Berkeley recalls little about bomb suspect Assistant professor left few traces in 1969 when he abruptly quit TTC

April 07, 1996|By Jean Marbella | Jean Marbella,SUN STAFF

BERKELEY, Calif. -- At first glance, Theodore J. Kaczynski might think not much has changed here since he left in 1969. Then, he was a young, short-haired and conservatively dressed professor. Berkeley was an epicenter of the political and social earthquakes rocking the country.

Today students still march outside the administration building, waving signs and handing out leaflets. On bulletin boards, fliers announce a free speech rally.

But the quiet professor and the fervent community have left much of themselves behind. Now wild-haired and craggy-faced, Mr. Kaczynski, 53, was arrested in his primitive cabin in remote Montana under suspicions that he is the Unabomber, whose explosive devices have killed three and injured 23 over the past 18 years.

And this Northern California community that he abruptly turned his back on, while still a place of gentle tolerance and human side shows, has joined the more conventional times.

On Friday, for example, the students marching around Sproul Plaza weren't protesting anything; they were candidates for student government offices.
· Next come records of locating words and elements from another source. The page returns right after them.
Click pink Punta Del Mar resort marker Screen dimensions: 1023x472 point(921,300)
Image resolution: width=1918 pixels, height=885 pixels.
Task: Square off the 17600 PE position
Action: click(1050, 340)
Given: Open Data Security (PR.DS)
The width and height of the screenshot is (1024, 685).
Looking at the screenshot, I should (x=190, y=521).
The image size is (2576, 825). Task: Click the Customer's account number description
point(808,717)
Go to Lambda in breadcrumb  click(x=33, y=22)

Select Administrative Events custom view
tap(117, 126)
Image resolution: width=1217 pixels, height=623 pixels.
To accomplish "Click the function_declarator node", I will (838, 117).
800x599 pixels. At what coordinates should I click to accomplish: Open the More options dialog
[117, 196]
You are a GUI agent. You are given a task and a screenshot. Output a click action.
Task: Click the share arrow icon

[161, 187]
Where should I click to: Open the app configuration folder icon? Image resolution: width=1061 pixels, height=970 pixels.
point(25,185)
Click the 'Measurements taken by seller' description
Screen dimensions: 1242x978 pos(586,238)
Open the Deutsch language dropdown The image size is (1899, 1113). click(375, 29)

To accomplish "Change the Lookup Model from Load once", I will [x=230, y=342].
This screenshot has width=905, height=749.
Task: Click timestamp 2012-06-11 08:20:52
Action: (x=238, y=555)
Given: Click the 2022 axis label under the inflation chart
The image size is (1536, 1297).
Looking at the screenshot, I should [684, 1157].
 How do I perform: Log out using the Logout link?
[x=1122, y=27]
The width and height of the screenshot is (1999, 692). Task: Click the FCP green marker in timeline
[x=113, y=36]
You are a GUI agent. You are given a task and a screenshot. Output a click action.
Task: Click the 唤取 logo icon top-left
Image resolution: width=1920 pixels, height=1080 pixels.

The free-speech rally was for a fairly limited cause: the right of a radio station to operate without a license.

"The whole 'Berzerkley' thing was always a little exaggerated," says Moe Moskowitz, 74, a longtime bookstore owner. "But this is a very conservative period we're going through, even here."

No one can pinpoint what, if anything, happened in Berkeley at the time to trigger Mr. Kaczynski's abandonment of society. But it doesn't surprise some that he dropped out from here.

"A lot of people dropped out then and changed their lives. They became psychologists or artists or started businesses or went to Katmandu and looked for gurus," says mathematics Professor Morris Hirsch.

Berkeley seems largely placid these days as students returned from spring break only to discover that a former assistant professor is accused of waging a private war against technology.

Mr. Kaczynski taught here long before most of today's students were born. The Unabomber's two strikes here in 1982 and 1985 '' seem distant in the short-term way that students define a past that doesn't include them.

Diogenes Angelakos, an engineering professor, was injured in the July 2, 1982, explosion at Cory Hall. John Hauser, then a graduate student, was injured when another device exploded May 15, 1985, again at Cory Hall. He is now a professor at the University of Colorado. (Another Berkeley alumnus was Gilbert Murray, president of the California Forestry Association, who was accidentally killed in the last Unabomber explosion on April 24, 1995.)

The arrest of Mr. Kaczynski has caused the media to descend on Berkeley in search of whatever scant traces were left by a man who spent two years here about 30 years ago.

Faculty from Mr. Kaczynski's era were pressed to take their faint memories of the shy professor and leap to some sort of conclusion on how Berkeley might have produced the Unabomber.

"It's all speculation," an exasperated John W. Addison says after numerous interviews.

As chairman of the mathematics department during Mr. Kaczynski's years here, Dr. Addison has been fielding questions dealing with the route Mr. Kaczynski took from his cottage to his office and the color of the wall paint.

The mathematics department was in another building then, and Mr. Kaczynski's office was in a temporary trailer while Evans Hall, the current math building, was being constructed. Dr. Addison's only tangible connections to Mr. Kaczynski are the letters the professor wrote in 1969 concerning the unwelcome end to the young mathematician's promising career.

The first, to a University of California dean, is the official notification of Mr. Kaczynski's resignation. "Dr. Kaczynski has decided to leave the field of mathematics. Vice Chairman Calvin Moore and I have tried to persuade him to reconsider the decision but have not been successful," Dr. Addison wrote on March 2, 1969.

Until then, Mr. Kaczynski had been on a seemingly direct flight toward a career in the upper echelons of academia.

He graduated from his suburban Chicago high school in three yearsand won a scholarship to Harvard, where he graduated at 20 in 1962. By 1967, he had received master's and doctoral degrees at the University of Michigan and won an assistant teaching position at Berkeley, then as now considered one of the top mathematics departments in the country.

And so when he handed in his resignation after just two years, a mentor from Michigan, Allen Shields, wanted an explanation.

"He submitted his resignation quite out of the blue," Dr. Addison wrote in his second letter, dated March 22, 1970, in response to an inquiry from Mr. Shields. "He said he was going to give up mathematics and wasn't sure what he was going to do."

Dr. Addison sought to explain further: "Kaczynski seemed almost pathologically shy and as far as I know he made no close friends in the department. Efforts to bring him more into the swing of things had failed."